Efficacy of subsequent therapies in patients with advanced ovarian cancer who relapse after first-line olaparib maintenance: results of the PAOLA-1/ENGOT-ov25 trial

  • 0Department of Gynaecology & Gynaecologic Oncology, Ev. Kliniken Essen-Mitte, Essen, Germany; Philipps University, Marburg, Germany; Arbeitsgemeinschaft Gynäkologische Onkologie (AGO) Studiengruppe, Germany.

Summary

This summary is machine-generated.

First-line poly(ADP-ribose) polymerase inhibitor maintenance therapy is rising for ovarian cancer.

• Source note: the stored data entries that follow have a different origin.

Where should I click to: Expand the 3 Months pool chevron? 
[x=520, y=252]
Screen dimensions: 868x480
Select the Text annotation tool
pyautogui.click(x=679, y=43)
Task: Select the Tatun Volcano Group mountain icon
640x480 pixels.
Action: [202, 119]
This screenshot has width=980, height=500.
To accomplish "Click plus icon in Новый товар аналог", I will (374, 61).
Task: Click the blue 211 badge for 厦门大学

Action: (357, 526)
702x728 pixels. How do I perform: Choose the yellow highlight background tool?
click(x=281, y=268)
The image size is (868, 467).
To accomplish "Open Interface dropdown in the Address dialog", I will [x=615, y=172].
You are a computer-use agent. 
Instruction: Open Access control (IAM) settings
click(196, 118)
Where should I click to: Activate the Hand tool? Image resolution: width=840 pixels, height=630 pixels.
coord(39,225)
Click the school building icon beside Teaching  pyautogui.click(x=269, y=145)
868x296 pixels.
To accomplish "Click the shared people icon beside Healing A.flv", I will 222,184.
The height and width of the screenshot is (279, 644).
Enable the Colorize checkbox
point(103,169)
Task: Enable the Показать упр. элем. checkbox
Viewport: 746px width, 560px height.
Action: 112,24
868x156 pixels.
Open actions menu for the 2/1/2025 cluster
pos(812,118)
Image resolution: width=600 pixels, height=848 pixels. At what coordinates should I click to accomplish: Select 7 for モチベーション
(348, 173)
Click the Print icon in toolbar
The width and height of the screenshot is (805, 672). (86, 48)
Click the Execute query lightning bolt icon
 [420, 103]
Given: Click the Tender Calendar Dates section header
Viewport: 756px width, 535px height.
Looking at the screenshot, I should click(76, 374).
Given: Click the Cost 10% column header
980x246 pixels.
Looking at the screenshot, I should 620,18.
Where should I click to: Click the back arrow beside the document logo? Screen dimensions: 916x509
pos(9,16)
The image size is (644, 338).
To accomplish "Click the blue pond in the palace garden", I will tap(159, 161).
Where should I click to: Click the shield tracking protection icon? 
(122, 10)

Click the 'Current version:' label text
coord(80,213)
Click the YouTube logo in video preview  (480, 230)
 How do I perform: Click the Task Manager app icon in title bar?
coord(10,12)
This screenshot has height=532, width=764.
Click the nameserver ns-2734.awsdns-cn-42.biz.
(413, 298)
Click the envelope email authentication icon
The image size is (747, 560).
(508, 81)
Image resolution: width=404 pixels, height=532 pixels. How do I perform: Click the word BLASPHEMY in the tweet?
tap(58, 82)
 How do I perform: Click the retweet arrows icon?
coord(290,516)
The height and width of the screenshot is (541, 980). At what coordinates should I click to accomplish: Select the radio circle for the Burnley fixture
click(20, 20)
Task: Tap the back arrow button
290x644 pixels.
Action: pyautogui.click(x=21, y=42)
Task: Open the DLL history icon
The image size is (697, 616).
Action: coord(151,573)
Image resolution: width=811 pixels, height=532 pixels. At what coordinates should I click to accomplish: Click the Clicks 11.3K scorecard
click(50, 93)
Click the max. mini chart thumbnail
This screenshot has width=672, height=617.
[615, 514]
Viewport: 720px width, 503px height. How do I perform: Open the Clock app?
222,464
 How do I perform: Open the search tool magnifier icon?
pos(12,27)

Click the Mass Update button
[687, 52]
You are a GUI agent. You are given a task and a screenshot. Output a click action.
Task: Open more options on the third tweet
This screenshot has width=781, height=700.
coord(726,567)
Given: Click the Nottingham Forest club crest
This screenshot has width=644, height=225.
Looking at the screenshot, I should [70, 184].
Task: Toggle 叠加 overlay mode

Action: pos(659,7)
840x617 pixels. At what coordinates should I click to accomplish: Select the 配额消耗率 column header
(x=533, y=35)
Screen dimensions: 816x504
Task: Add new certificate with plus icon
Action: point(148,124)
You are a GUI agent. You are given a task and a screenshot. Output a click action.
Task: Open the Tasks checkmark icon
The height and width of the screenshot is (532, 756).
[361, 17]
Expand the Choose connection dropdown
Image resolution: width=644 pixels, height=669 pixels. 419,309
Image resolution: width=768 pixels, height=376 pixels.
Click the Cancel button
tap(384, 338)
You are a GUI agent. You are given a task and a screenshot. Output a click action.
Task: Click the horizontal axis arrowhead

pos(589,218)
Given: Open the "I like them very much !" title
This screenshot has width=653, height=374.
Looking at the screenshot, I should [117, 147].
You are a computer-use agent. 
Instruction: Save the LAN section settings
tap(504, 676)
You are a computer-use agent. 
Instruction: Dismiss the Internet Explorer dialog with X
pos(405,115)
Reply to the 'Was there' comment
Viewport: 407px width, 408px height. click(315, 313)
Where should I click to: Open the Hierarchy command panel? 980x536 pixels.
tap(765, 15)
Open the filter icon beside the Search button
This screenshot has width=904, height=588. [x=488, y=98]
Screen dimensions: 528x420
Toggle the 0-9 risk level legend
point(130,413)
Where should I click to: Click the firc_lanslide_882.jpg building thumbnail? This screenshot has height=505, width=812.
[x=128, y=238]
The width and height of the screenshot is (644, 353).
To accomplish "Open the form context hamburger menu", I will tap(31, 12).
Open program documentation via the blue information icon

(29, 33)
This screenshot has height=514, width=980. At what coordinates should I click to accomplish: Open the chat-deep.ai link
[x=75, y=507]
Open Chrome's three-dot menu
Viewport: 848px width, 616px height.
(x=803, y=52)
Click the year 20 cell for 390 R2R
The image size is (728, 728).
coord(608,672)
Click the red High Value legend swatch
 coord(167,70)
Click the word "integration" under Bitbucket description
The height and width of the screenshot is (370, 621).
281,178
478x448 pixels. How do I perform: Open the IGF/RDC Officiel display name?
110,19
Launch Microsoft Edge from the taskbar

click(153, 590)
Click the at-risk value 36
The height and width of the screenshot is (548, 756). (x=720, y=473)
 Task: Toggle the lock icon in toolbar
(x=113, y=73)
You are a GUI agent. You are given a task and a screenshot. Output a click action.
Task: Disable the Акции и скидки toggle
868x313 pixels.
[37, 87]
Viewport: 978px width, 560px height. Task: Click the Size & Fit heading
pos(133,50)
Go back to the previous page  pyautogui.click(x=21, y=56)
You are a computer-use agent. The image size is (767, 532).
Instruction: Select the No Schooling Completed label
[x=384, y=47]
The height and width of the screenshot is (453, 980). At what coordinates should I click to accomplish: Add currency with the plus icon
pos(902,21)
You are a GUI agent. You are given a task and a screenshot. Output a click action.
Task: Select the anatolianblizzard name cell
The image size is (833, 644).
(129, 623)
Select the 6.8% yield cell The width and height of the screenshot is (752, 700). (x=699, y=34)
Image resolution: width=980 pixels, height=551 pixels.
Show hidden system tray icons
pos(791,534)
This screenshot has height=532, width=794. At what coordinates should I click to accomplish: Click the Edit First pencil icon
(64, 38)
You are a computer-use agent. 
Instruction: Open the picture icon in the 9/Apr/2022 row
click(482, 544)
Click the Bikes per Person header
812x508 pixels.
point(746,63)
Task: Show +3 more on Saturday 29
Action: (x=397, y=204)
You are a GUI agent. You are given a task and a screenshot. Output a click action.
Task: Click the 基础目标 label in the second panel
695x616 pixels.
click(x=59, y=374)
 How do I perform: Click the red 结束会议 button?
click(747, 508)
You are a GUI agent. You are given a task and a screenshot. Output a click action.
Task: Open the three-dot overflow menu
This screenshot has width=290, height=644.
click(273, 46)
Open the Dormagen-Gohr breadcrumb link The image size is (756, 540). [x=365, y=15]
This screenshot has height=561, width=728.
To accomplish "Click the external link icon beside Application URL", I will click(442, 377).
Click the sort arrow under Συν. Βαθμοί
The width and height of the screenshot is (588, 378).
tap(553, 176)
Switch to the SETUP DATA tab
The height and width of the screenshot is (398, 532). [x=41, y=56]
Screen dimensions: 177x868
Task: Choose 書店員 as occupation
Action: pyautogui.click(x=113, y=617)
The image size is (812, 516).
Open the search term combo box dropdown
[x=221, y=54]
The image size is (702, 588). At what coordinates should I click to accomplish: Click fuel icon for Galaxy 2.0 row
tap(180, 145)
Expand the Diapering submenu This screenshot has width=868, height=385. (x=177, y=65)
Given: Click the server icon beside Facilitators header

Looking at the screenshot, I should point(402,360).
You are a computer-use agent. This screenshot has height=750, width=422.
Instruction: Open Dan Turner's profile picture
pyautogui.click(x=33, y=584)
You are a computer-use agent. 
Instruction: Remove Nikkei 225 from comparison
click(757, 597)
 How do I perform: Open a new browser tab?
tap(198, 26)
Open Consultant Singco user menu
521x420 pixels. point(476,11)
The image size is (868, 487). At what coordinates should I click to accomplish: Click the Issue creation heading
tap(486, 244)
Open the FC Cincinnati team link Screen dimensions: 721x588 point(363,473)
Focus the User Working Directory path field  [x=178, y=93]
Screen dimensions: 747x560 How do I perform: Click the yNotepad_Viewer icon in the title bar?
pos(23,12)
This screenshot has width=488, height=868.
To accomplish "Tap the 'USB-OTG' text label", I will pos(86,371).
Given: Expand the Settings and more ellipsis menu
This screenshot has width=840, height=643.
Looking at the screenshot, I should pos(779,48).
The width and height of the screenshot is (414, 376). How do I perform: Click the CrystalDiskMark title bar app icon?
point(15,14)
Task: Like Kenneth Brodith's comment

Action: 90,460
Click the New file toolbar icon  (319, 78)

Progression timing after first-line olaparib maintenance impacts subsequent therapy efficacy, with longer duration when progression occurs after treatment completion.

Area Of Science

  • Oncology
  • Gynecologic Oncology
  • Clinical Pharmacology

Background

  • Increasing use of first-line poly(ADP-ribose) polymerase (PARP) inhibitor maintenance therapy in advanced ovarian cancer.
  • Need to understand first subsequent therapy (FST) efficacy after disease progression in the first-line setting.
  • Evaluation of FST efficacy in patients from the PAOLA-1/ENGOT-ov25 trial who received first-line olaparib maintenance.

Purpose Of The Study

  • To evaluate the efficacy of FST in advanced ovarian cancer patients who received first-line olaparib maintenance.
  • To assess the impact of disease progression timing (during vs. after first-line olaparib maintenance) on FST efficacy.
  • To identify prognostic factors for subsequent chemotherapy efficacy in the olaparib plus bevacizumab arm.

Main Methods

  • Post hoc analysis of the PAOLA-1/ENGOT-ov25 trial.
  • Assessment of time from FST to second subsequent therapy (SST).
  • Multivariate Cox model analysis in the olaparib plus bevacizumab arm to identify prognostic factors.

Main Results

  • Of 806 patients, 544 (67.5%) progressed and received subsequent chemotherapy.
  • Median time from FST to SST was shorter (6.1 months) for progression during first-line olaparib maintenance versus after (11.4 months).
  • Progression after first-line olaparib maintenance was an independent prognostic factor for longer time from FST to SST (HR 0.65, P=0.0011).

Conclusions

  • Timing of disease progression relative to first-line olaparib maintenance influences subsequent platinum-based chemotherapy efficacy.
  • Longer time from FST to SST observed when progression occurs after first-line olaparib maintenance compared to during.
  • Efficacy of subsequent therapies, including PARP inhibitor rechallenge, is dependent on progression timing.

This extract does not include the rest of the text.